Try it: Can you transcribe every entry word for word, skipping the images?

Exercise materials:

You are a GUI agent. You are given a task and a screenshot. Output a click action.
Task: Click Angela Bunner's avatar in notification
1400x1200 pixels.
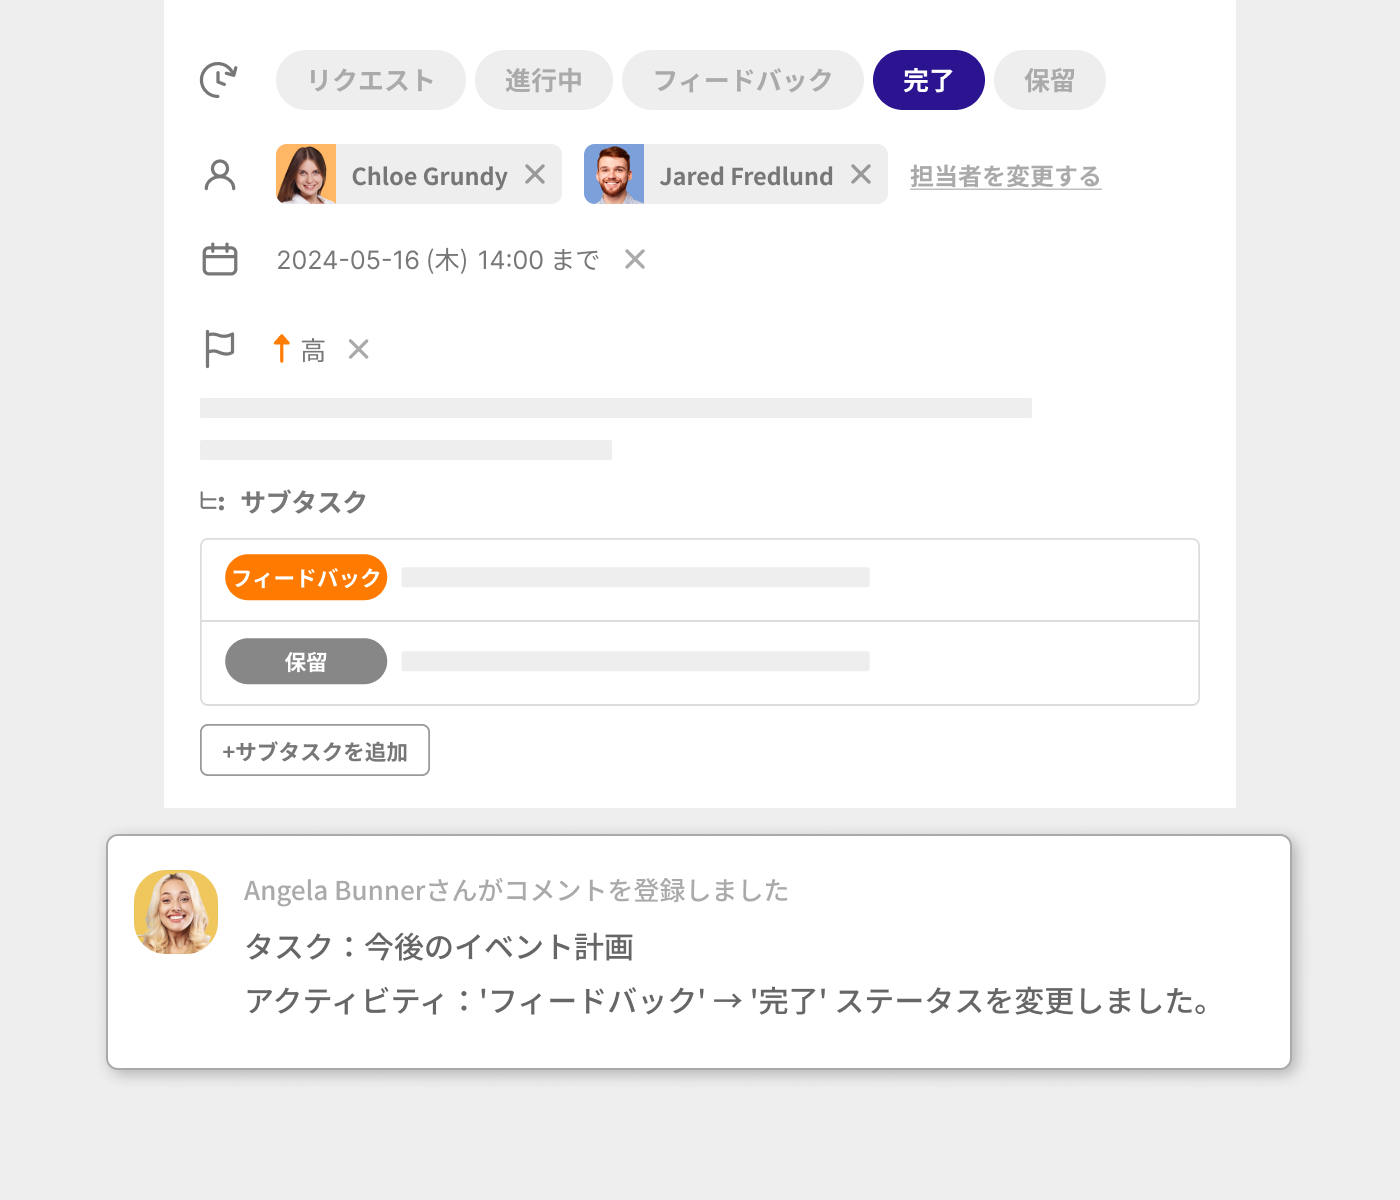[x=176, y=912]
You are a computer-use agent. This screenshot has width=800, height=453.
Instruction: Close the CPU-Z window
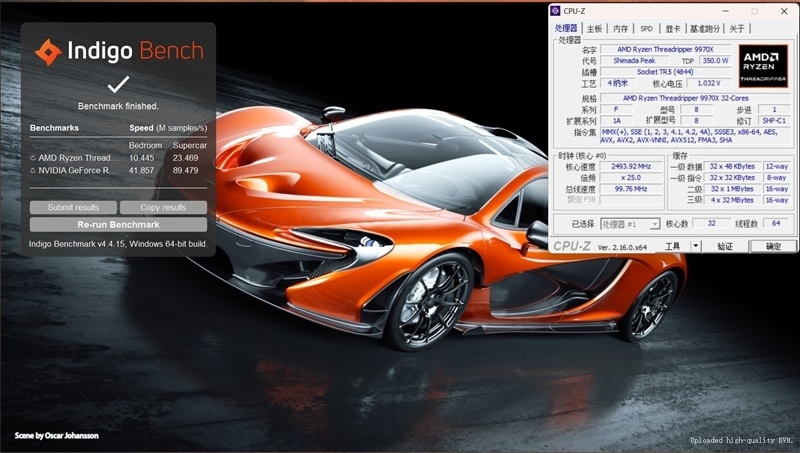click(x=784, y=11)
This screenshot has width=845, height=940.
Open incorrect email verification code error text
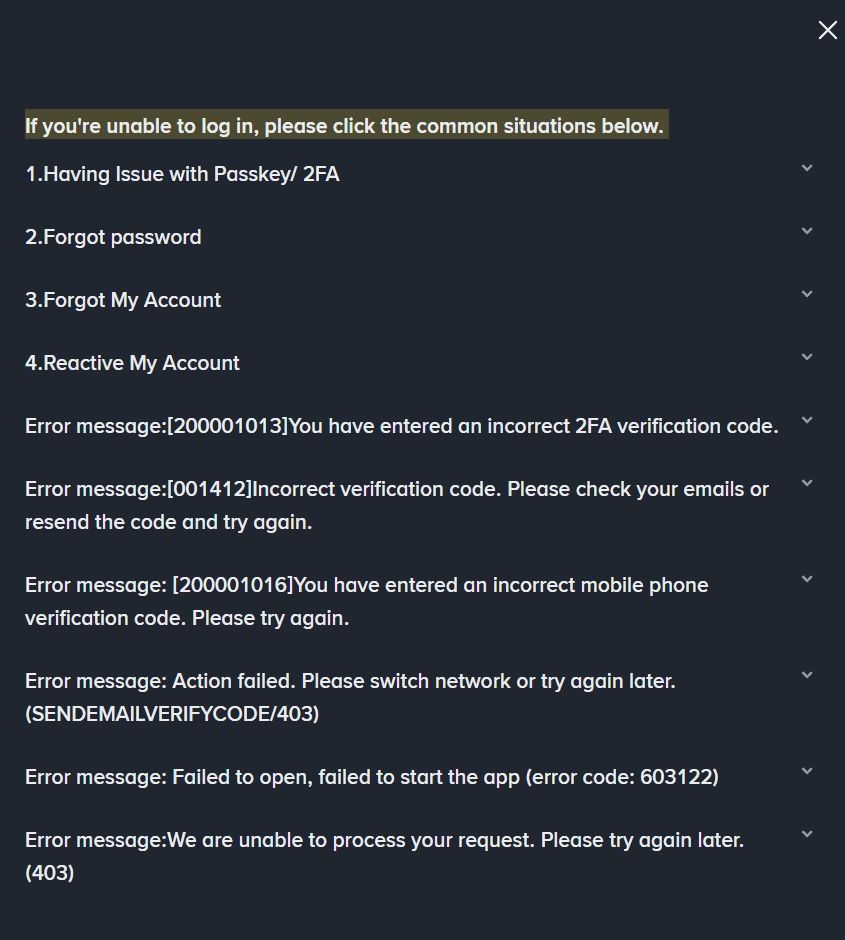click(396, 505)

Result of this exercise:
You are a GUI agent. You are given a task and a screenshot. Output a click action.
Task: Click Angela Bunner's avatar in notification
1400x1200 pixels.
[x=176, y=912]
You are a computer-use agent. This screenshot has width=800, height=453.
Instruction: Close the CPU-Z window
click(x=784, y=11)
This screenshot has width=845, height=940.
Open incorrect email verification code error text
click(396, 505)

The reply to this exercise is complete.